Though I was stubborn enough to believe I could continue living on nothing, that twenty-five dollars actually did come in handy. Some friends had just rented an apartment in Potrero Hill, so I now had enough to pay twenty dollars for a month’s rent on a small room where I could sleep and stash my few belongings — with five dollars left over to buy a pair of used shoes.

Decades later

It took a number of years, but I finally left that phase of drifter-seaman-doper. My parents lived long enough to see me become a respectable citizen with a wife, children, house, mortgage — what Zorba calls “the full catastrophe.”

When my two sons were born, I wept with joy. Like any parent, I hoped they’d have their share of happiness, and wished them success, however they chose to define it.

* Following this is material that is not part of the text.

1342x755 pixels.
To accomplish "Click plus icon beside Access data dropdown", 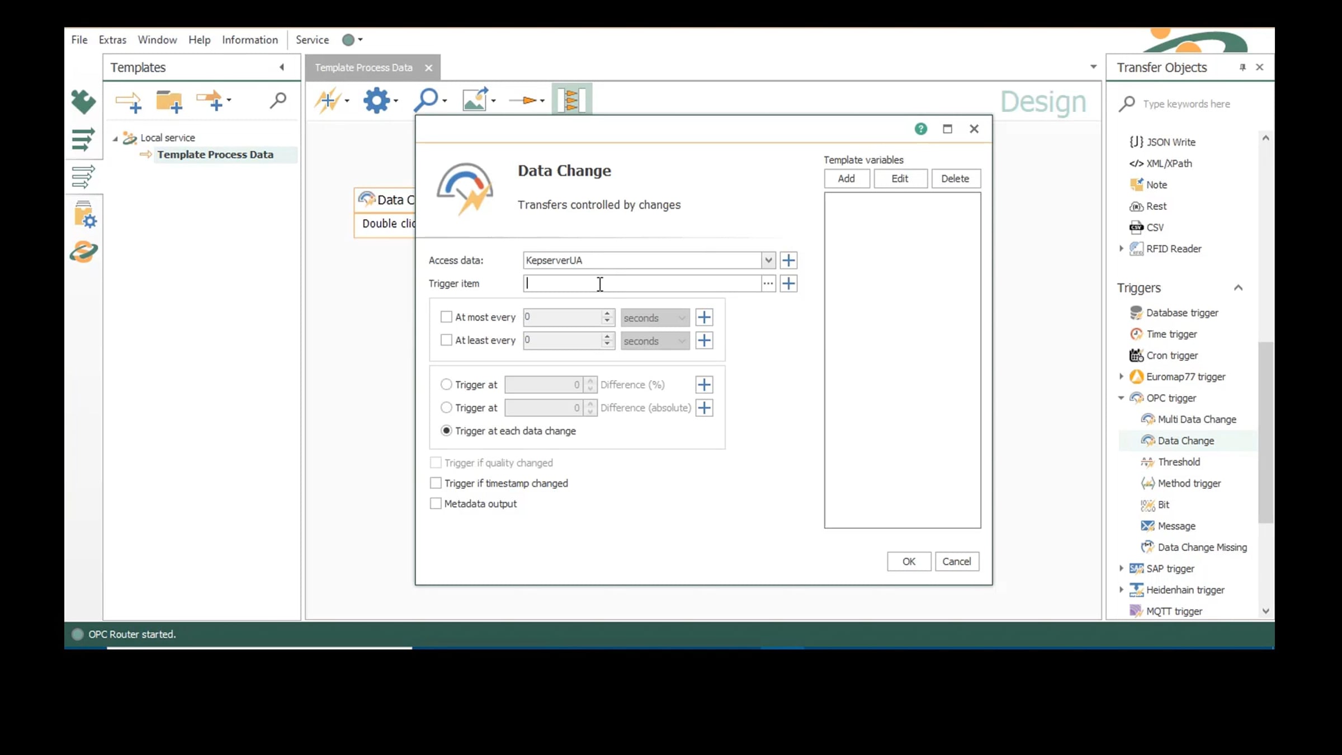I will pos(788,260).
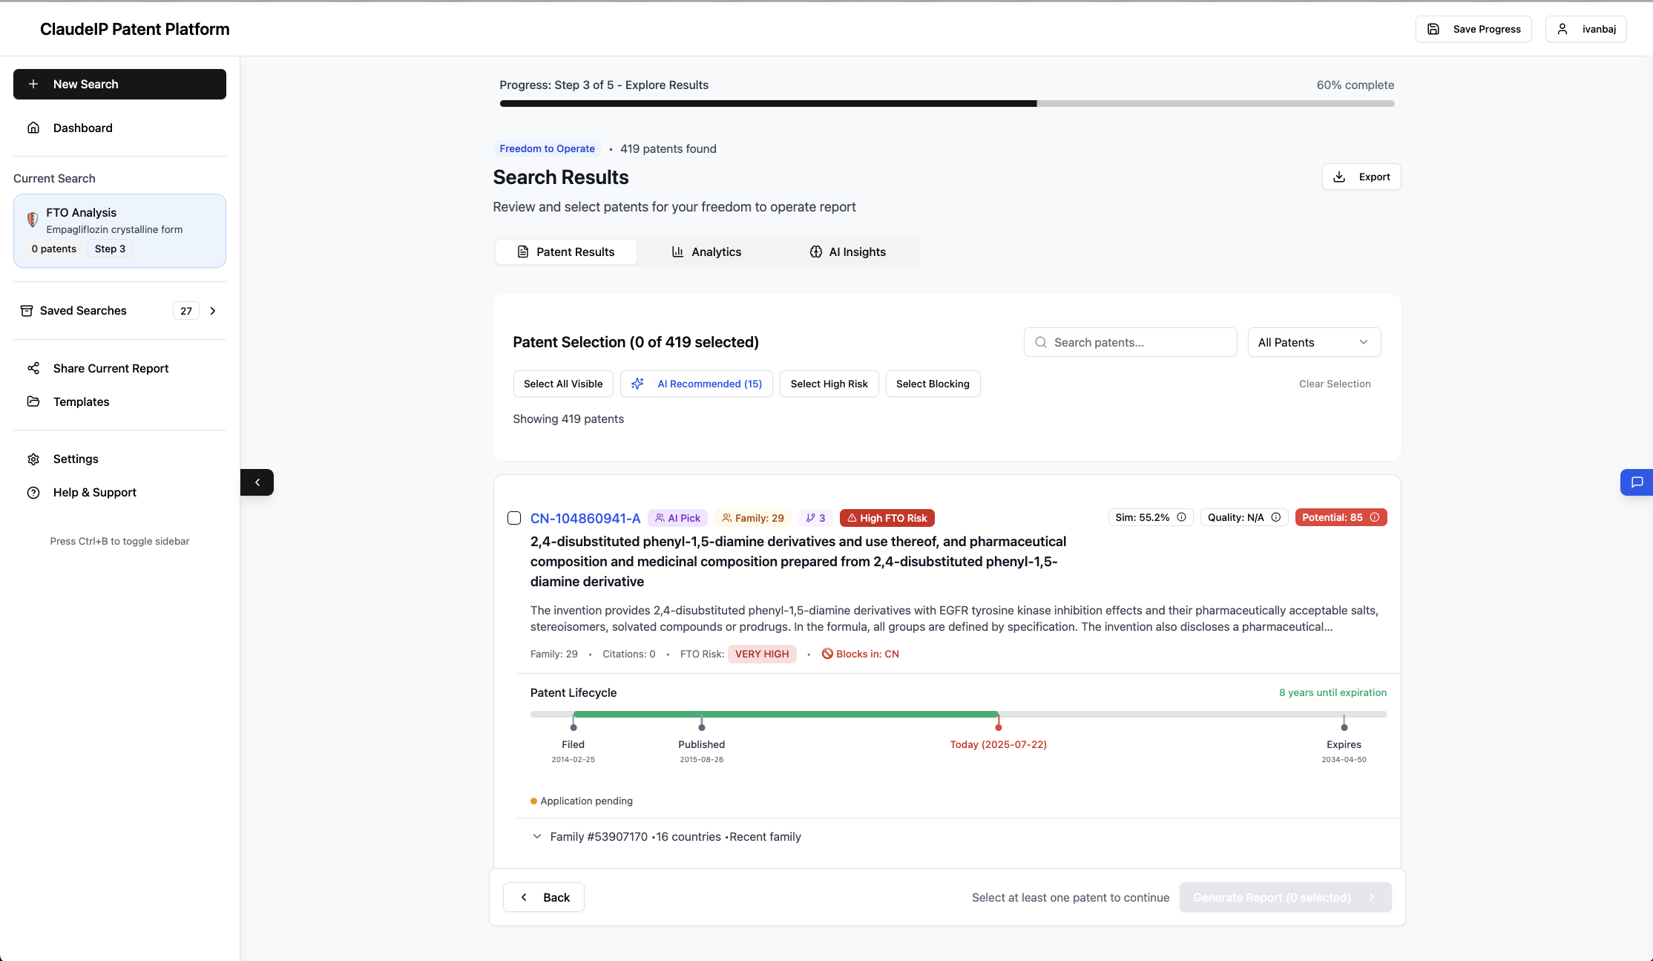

At the same time, as my kids grew, I was aware that children rarely conform to their parents’ dreams, any more than I had. When I saw these changes in my own children — when I saw a brilliant student devote his life and energy to creative pursuits which didn’t yield the results he hoped for; when I saw a child who glowed with creative curiosity become glued to video games and ganja — I grieved for my children and for the hopes I had when I took them home from the hospital, or drove them to school, or read books with them. I told myself it was a phase. After all, hadn’t I changed?

Then I thought: Is this my mother’s curse?

Maybe, but I sensed it was more than that. Perhaps this cycle of parents being distressed by their children’s choices is true of all times and all places. Perhaps the pain of seeing one’s child go astray — and being unable to do anything about it — is as ancient as the human race itself, and as much direct process as a warm, soothing bath, or the taste of cold water on a hot day.

Roberto Loiederman has been a merchant seaman, journalist, and TV scriptwriter. His work was nominated for the Pushcart Prize in 2014 and 2015, and he is co-author of  The Eagle Mutiny www.eaglemutiny.com.